• [ASSIGNED TASK] Every record must be output verbatim in the reply.
··· EXTRACTED MATERIAL
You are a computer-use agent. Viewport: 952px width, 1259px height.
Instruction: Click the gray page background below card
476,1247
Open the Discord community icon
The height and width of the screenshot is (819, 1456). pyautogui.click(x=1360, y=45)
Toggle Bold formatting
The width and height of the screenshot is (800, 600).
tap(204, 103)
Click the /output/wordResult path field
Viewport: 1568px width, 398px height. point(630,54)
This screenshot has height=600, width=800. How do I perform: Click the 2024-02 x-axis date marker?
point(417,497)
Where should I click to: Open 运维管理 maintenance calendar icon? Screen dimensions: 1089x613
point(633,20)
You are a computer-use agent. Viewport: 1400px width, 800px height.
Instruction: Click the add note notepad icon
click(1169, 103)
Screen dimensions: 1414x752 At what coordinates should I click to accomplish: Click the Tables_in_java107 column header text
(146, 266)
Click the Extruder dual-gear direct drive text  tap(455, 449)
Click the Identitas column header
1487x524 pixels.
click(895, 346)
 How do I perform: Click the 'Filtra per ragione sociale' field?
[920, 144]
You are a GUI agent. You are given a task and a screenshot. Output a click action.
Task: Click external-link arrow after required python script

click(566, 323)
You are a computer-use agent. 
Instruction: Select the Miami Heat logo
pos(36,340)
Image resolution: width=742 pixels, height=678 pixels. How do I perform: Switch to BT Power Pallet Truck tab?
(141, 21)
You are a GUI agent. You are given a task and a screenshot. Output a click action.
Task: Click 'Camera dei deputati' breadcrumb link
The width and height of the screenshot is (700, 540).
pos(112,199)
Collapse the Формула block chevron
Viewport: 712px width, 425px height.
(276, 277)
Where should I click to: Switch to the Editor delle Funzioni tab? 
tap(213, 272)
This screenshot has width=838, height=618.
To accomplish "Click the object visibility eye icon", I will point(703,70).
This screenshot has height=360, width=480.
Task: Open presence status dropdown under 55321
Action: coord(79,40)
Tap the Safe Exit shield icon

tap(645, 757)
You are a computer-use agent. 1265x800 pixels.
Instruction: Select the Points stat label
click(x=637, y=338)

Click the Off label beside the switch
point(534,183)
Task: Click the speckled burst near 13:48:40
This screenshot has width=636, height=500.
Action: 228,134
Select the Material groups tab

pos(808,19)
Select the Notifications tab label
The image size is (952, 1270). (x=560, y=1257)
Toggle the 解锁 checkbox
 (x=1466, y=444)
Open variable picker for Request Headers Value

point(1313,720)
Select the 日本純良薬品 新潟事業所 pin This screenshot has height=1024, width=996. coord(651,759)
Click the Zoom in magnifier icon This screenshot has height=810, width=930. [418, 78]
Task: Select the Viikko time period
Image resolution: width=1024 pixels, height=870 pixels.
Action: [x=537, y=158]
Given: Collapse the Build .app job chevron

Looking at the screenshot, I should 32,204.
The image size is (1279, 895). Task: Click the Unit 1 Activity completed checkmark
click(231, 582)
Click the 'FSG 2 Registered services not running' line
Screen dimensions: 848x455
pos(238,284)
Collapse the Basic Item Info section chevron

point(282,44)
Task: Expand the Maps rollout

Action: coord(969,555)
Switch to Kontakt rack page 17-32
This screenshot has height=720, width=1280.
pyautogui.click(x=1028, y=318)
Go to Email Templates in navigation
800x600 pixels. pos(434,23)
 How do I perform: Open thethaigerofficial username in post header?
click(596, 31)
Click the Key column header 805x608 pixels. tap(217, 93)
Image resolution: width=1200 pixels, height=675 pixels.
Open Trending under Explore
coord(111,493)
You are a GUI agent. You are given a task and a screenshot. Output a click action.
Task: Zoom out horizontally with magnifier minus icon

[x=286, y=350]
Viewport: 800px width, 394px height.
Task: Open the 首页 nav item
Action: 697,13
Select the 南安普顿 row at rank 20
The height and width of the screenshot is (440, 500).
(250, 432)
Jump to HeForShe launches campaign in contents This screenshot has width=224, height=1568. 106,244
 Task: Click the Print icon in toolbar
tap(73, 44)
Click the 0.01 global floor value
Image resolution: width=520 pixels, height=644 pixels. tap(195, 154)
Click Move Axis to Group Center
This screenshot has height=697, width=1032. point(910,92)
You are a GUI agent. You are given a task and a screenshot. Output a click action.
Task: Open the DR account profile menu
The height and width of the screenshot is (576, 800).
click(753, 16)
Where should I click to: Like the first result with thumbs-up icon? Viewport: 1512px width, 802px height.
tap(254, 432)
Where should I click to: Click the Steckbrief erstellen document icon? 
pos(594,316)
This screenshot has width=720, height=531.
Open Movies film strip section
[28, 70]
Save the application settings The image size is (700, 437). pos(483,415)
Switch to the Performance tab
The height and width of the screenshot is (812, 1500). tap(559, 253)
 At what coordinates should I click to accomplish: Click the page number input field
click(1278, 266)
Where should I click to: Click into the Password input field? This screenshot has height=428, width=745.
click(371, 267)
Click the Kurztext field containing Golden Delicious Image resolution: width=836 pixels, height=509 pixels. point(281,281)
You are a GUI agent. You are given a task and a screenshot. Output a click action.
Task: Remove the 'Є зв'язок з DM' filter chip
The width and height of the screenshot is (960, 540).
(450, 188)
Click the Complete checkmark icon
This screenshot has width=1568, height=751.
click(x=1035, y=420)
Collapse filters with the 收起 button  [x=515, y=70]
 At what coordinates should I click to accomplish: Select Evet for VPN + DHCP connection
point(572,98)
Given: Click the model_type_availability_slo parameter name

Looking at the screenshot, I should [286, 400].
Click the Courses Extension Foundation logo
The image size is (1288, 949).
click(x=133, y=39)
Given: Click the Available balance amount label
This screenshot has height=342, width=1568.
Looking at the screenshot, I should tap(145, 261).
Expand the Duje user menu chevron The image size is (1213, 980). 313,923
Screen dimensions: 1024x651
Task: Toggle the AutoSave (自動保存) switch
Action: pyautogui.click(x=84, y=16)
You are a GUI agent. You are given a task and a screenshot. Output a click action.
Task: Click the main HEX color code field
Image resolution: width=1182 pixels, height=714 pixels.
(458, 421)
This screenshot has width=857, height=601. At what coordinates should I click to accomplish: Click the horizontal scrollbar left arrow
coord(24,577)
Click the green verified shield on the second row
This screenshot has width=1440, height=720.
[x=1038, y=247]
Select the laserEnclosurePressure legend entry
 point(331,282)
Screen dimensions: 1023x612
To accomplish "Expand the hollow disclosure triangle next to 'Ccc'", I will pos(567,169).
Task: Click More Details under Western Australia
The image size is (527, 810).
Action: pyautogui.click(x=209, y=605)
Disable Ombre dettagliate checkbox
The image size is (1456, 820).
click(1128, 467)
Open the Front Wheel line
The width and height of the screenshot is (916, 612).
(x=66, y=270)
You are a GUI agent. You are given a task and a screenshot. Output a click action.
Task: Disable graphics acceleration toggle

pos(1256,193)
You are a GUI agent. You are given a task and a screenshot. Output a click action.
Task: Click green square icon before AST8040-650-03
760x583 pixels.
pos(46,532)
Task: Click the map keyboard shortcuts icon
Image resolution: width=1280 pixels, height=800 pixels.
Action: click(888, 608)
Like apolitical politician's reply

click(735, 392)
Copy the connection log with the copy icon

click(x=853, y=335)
······
• [EXPECTED ANSWER]
You are a computer-use agent. Viewport: 952px width, 1259px height.
Instruction: Click the gray page background below card
476,1247
Open the Discord community icon
The height and width of the screenshot is (819, 1456). pyautogui.click(x=1360, y=45)
Toggle Bold formatting
The width and height of the screenshot is (800, 600).
tap(204, 103)
Click the /output/wordResult path field
Viewport: 1568px width, 398px height. point(630,54)
This screenshot has height=600, width=800. How do I perform: Click the 2024-02 x-axis date marker?
point(417,497)
Where should I click to: Open 运维管理 maintenance calendar icon? Screen dimensions: 1089x613
point(633,20)
You are a computer-use agent. Viewport: 1400px width, 800px height.
Instruction: Click the add note notepad icon
click(1169, 103)
Screen dimensions: 1414x752 At what coordinates should I click to accomplish: Click the Tables_in_java107 column header text
(146, 266)
Click the Extruder dual-gear direct drive text  tap(455, 449)
Click the Identitas column header
1487x524 pixels.
click(895, 346)
 How do I perform: Click the 'Filtra per ragione sociale' field?
[920, 144]
You are a GUI agent. You are given a task and a screenshot. Output a click action.
Task: Click external-link arrow after required python script

click(566, 323)
You are a computer-use agent. 
Instruction: Select the Miami Heat logo
pos(36,340)
Image resolution: width=742 pixels, height=678 pixels. How do I perform: Switch to BT Power Pallet Truck tab?
(141, 21)
You are a GUI agent. You are given a task and a screenshot. Output a click action.
Task: Click 'Camera dei deputati' breadcrumb link
The width and height of the screenshot is (700, 540).
pos(112,199)
Collapse the Формула block chevron
Viewport: 712px width, 425px height.
(276, 277)
Where should I click to: Switch to the Editor delle Funzioni tab? 
tap(213, 272)
This screenshot has width=838, height=618.
To accomplish "Click the object visibility eye icon", I will point(703,70).
This screenshot has height=360, width=480.
Task: Open presence status dropdown under 55321
Action: coord(79,40)
Tap the Safe Exit shield icon

tap(645, 757)
You are a computer-use agent. 1265x800 pixels.
Instruction: Select the Points stat label
click(x=637, y=338)

Click the Off label beside the switch
point(534,183)
Task: Click the speckled burst near 13:48:40
This screenshot has width=636, height=500.
Action: 228,134
Select the Material groups tab

pos(808,19)
Select the Notifications tab label
The image size is (952, 1270). (x=560, y=1257)
Toggle the 解锁 checkbox
 (x=1466, y=444)
Open variable picker for Request Headers Value

point(1313,720)
Select the 日本純良薬品 新潟事業所 pin This screenshot has height=1024, width=996. coord(651,759)
Click the Zoom in magnifier icon This screenshot has height=810, width=930. [418, 78]
Task: Select the Viikko time period
Image resolution: width=1024 pixels, height=870 pixels.
Action: [x=537, y=158]
Given: Collapse the Build .app job chevron

Looking at the screenshot, I should 32,204.
The image size is (1279, 895). Task: Click the Unit 1 Activity completed checkmark
click(231, 582)
Click the 'FSG 2 Registered services not running' line
Screen dimensions: 848x455
pos(238,284)
Collapse the Basic Item Info section chevron

point(282,44)
Task: Expand the Maps rollout

Action: coord(969,555)
Switch to Kontakt rack page 17-32
This screenshot has height=720, width=1280.
pyautogui.click(x=1028, y=318)
Go to Email Templates in navigation
800x600 pixels. pos(434,23)
 How do I perform: Open thethaigerofficial username in post header?
click(596, 31)
Click the Key column header 805x608 pixels. tap(217, 93)
Image resolution: width=1200 pixels, height=675 pixels.
Open Trending under Explore
coord(111,493)
You are a GUI agent. You are given a task and a screenshot. Output a click action.
Task: Zoom out horizontally with magnifier minus icon

[x=286, y=350]
Viewport: 800px width, 394px height.
Task: Open the 首页 nav item
Action: 697,13
Select the 南安普顿 row at rank 20
The height and width of the screenshot is (440, 500).
(250, 432)
Jump to HeForShe launches campaign in contents This screenshot has width=224, height=1568. 106,244
 Task: Click the Print icon in toolbar
tap(73, 44)
Click the 0.01 global floor value
Image resolution: width=520 pixels, height=644 pixels. tap(195, 154)
Click Move Axis to Group Center
This screenshot has height=697, width=1032. point(910,92)
You are a GUI agent. You are given a task and a screenshot. Output a click action.
Task: Open the DR account profile menu
The height and width of the screenshot is (576, 800).
click(753, 16)
Where should I click to: Like the first result with thumbs-up icon? Viewport: 1512px width, 802px height.
tap(254, 432)
Where should I click to: Click the Steckbrief erstellen document icon? 
pos(594,316)
This screenshot has width=720, height=531.
Open Movies film strip section
[28, 70]
Save the application settings The image size is (700, 437). pos(483,415)
Switch to the Performance tab
The height and width of the screenshot is (812, 1500). tap(559, 253)
 At what coordinates should I click to accomplish: Click the page number input field
click(1278, 266)
Where should I click to: Click into the Password input field? This screenshot has height=428, width=745.
click(371, 267)
Click the Kurztext field containing Golden Delicious Image resolution: width=836 pixels, height=509 pixels. point(281,281)
You are a GUI agent. You are given a task and a screenshot. Output a click action.
Task: Remove the 'Є зв'язок з DM' filter chip
The width and height of the screenshot is (960, 540).
(450, 188)
Click the Complete checkmark icon
This screenshot has width=1568, height=751.
click(x=1035, y=420)
Collapse filters with the 收起 button  [x=515, y=70]
 At what coordinates should I click to accomplish: Select Evet for VPN + DHCP connection
point(572,98)
Given: Click the model_type_availability_slo parameter name

Looking at the screenshot, I should [286, 400].
Click the Courses Extension Foundation logo
The image size is (1288, 949).
click(x=133, y=39)
Given: Click the Available balance amount label
This screenshot has height=342, width=1568.
Looking at the screenshot, I should tap(145, 261).
Expand the Duje user menu chevron The image size is (1213, 980). 313,923
Screen dimensions: 1024x651
Task: Toggle the AutoSave (自動保存) switch
Action: pyautogui.click(x=84, y=16)
You are a GUI agent. You are given a task and a screenshot. Output a click action.
Task: Click the main HEX color code field
Image resolution: width=1182 pixels, height=714 pixels.
(458, 421)
This screenshot has width=857, height=601. At what coordinates should I click to accomplish: Click the horizontal scrollbar left arrow
coord(24,577)
Click the green verified shield on the second row
This screenshot has width=1440, height=720.
[x=1038, y=247]
Select the laserEnclosurePressure legend entry
 point(331,282)
Screen dimensions: 1023x612
To accomplish "Expand the hollow disclosure triangle next to 'Ccc'", I will pos(567,169).
Task: Click More Details under Western Australia
The image size is (527, 810).
Action: pyautogui.click(x=209, y=605)
Disable Ombre dettagliate checkbox
The image size is (1456, 820).
click(1128, 467)
Open the Front Wheel line
The width and height of the screenshot is (916, 612).
(x=66, y=270)
You are a GUI agent. You are given a task and a screenshot. Output a click action.
Task: Disable graphics acceleration toggle

pos(1256,193)
You are a GUI agent. You are given a task and a screenshot. Output a click action.
Task: Click green square icon before AST8040-650-03
760x583 pixels.
pos(46,532)
Task: Click the map keyboard shortcuts icon
Image resolution: width=1280 pixels, height=800 pixels.
Action: click(888, 608)
Like apolitical politician's reply

click(735, 392)
Copy the connection log with the copy icon

click(x=853, y=335)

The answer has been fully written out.